[BEGIN Quoted passage]

[plt-scheme] String equality and other questions

From: Matthew Flatt (mflatt at cs.utah.edu)
Date: Thu Sep 25 01:21:30 EDT 2008

Thanks for sending me some code.

Your program imports SRFI 63, which apparently provides its own
`equal?' that is shadowing the usual one. (I noticed this by clicking
Check Syntax in DrScheme and then mousing over the `equal?' identifier
in your program.)

The `equal?' in the SRFI 63 implementation, meanwhile, seems to have
been completely broken. I committed a repair to SVN.

Matthew

At Wed, 24 Sep 2008 06:02:49 -0700, Matthew Flatt wrote:
> At Tue, 23 Sep 2008 21:25:26 -0700 (PDT), Deep wrote:
> > While writing a game in scheme I recently ran into an issue where
> > using equal? to compare strings would wait on the equality test and
> > hog the cpu 60-70% of the time.  Oddly enough it worked sometimes. I
> > looked through my code suspecting a recursive call gone amuck but
> > eventually narrowed the issue down to this call.  I had unfortunately
> > run into http://www.federated.com/~jim/schintro-v14/schintro_102.html
> > when searching for "scheme string equality" and used equal?.

[END Quoted passage]

__Tasks for this exercise__
- A) Write out the part of the mailing list message that begins at the words "From: Matthew Flatt" and stops after the words "in your program.)".
- B) According to the mailing list message, what did Matthew Flatt do about the broken `equal?` in the SRFI 63 implementation?
The data has no connection to the mailing list message.

[BEGIN Information given]

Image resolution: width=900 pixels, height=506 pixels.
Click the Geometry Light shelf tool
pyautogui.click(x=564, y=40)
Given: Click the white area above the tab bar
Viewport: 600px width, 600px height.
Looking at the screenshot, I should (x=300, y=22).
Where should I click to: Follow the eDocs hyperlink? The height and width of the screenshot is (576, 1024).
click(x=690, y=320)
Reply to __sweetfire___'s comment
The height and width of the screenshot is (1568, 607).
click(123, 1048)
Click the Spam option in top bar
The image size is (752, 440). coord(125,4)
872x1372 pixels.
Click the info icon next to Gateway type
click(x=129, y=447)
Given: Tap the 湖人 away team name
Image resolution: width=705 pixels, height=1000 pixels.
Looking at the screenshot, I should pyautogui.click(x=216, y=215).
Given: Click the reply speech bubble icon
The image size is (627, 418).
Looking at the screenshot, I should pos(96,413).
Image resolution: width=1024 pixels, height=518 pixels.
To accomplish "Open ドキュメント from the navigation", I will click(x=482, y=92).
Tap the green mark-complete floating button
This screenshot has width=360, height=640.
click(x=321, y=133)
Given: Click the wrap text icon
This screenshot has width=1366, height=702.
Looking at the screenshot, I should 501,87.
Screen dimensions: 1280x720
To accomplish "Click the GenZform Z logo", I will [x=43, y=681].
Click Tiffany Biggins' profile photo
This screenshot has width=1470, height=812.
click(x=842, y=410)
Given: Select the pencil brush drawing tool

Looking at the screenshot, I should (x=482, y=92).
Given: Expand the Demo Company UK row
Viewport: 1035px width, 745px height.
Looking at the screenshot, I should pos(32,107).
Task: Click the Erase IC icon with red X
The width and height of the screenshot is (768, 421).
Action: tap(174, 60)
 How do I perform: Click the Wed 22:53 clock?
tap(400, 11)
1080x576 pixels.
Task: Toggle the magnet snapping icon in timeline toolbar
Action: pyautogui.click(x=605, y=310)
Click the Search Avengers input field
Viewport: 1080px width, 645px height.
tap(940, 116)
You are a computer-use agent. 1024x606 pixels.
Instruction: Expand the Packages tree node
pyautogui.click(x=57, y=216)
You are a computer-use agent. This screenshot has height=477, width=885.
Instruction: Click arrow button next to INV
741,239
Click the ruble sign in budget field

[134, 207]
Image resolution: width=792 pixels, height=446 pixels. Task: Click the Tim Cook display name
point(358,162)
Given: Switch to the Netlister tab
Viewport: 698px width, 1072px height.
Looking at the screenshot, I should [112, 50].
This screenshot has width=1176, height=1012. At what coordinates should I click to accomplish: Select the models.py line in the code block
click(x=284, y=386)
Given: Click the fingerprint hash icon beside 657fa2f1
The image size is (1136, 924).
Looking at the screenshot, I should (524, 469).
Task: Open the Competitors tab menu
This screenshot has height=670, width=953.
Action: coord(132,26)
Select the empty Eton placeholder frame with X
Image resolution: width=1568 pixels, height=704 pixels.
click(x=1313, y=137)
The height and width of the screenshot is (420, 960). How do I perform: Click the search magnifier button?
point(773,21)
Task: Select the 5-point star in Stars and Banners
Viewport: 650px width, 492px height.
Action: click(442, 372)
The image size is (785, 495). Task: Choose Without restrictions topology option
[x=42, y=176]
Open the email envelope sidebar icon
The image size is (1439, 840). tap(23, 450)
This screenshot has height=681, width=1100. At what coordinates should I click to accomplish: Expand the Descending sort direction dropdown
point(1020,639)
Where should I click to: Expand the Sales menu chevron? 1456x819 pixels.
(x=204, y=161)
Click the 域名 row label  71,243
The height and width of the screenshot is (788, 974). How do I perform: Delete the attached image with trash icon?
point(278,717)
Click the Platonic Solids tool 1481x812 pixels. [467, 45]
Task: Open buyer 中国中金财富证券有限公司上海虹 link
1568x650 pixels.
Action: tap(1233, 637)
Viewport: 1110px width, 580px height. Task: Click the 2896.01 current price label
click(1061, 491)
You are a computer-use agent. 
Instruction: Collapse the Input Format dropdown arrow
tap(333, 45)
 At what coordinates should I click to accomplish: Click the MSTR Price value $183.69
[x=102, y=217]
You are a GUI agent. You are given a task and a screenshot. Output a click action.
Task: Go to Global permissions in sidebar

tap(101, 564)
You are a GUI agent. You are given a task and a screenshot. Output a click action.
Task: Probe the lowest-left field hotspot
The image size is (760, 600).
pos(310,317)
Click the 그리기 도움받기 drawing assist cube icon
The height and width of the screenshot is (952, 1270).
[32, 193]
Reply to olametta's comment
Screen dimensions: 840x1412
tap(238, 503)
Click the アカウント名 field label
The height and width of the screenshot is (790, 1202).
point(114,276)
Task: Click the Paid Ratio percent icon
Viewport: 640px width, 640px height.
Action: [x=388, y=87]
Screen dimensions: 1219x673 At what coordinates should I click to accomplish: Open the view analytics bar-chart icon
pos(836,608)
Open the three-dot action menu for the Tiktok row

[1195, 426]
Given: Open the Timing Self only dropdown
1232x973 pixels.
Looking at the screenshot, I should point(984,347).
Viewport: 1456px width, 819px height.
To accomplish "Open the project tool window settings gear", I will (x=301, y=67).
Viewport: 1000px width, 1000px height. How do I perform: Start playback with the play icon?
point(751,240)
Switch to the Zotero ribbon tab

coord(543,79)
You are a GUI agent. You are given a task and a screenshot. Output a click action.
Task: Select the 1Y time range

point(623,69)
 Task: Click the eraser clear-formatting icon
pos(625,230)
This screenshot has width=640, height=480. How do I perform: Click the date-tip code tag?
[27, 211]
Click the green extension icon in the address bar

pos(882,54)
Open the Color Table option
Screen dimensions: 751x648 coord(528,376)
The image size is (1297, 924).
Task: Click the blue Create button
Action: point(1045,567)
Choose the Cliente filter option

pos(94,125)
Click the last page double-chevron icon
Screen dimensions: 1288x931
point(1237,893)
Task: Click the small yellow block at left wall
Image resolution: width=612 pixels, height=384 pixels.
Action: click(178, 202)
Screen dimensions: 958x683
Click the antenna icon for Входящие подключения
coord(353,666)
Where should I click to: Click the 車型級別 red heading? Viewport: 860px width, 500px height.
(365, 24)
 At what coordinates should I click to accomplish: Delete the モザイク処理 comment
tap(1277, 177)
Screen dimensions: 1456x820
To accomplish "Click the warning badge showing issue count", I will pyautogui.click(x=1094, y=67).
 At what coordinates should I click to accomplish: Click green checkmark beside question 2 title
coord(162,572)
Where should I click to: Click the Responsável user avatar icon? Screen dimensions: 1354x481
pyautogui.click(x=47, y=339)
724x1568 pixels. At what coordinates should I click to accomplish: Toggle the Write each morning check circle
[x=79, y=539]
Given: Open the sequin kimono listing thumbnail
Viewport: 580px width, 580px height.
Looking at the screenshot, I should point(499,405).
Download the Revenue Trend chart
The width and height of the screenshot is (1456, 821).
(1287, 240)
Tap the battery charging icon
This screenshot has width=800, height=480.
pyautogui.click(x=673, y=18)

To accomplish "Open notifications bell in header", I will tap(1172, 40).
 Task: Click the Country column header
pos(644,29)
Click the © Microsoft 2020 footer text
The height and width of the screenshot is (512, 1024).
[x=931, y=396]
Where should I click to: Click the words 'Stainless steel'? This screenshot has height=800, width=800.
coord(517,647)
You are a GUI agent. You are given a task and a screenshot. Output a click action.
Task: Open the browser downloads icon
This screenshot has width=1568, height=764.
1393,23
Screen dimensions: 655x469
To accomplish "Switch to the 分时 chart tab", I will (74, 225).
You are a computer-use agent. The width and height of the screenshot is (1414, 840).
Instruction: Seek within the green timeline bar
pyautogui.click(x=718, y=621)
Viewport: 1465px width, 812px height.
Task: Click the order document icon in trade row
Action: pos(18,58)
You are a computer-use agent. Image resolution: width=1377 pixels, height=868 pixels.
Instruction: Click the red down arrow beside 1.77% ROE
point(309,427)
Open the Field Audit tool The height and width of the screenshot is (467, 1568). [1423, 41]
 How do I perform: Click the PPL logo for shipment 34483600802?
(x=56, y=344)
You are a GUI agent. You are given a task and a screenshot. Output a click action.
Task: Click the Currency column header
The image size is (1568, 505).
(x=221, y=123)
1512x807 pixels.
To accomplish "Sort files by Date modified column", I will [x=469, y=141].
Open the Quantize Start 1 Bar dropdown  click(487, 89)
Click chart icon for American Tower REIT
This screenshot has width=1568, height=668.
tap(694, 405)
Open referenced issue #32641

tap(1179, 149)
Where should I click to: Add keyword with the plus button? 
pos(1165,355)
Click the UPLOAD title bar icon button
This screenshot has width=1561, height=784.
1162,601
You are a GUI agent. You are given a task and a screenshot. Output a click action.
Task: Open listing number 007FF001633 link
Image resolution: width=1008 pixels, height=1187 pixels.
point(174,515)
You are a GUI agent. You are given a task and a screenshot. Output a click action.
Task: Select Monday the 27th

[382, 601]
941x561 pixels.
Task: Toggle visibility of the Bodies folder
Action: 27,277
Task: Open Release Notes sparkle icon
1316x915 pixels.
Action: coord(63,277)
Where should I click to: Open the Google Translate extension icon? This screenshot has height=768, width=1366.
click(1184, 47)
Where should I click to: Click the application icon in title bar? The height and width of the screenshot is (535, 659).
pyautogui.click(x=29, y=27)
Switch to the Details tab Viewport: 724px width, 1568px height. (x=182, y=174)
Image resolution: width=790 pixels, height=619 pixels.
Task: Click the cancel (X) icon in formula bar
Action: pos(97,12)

[END Information given]

__Solutions to the tasks__
- A)
From: Matthew Flatt (mflatt at cs.utah.edu)
Date: Thu Sep 25 01:21:30 EDT 2008

Thanks for sending me some code.

Your program imports SRFI 63, which apparently provides its own
`equal?' that is shadowing the usual one. (I noticed this by clicking
Check Syntax in DrScheme and then mousing over the `equal?' identifier
in your program.)

- B) He committed a repair to SVN.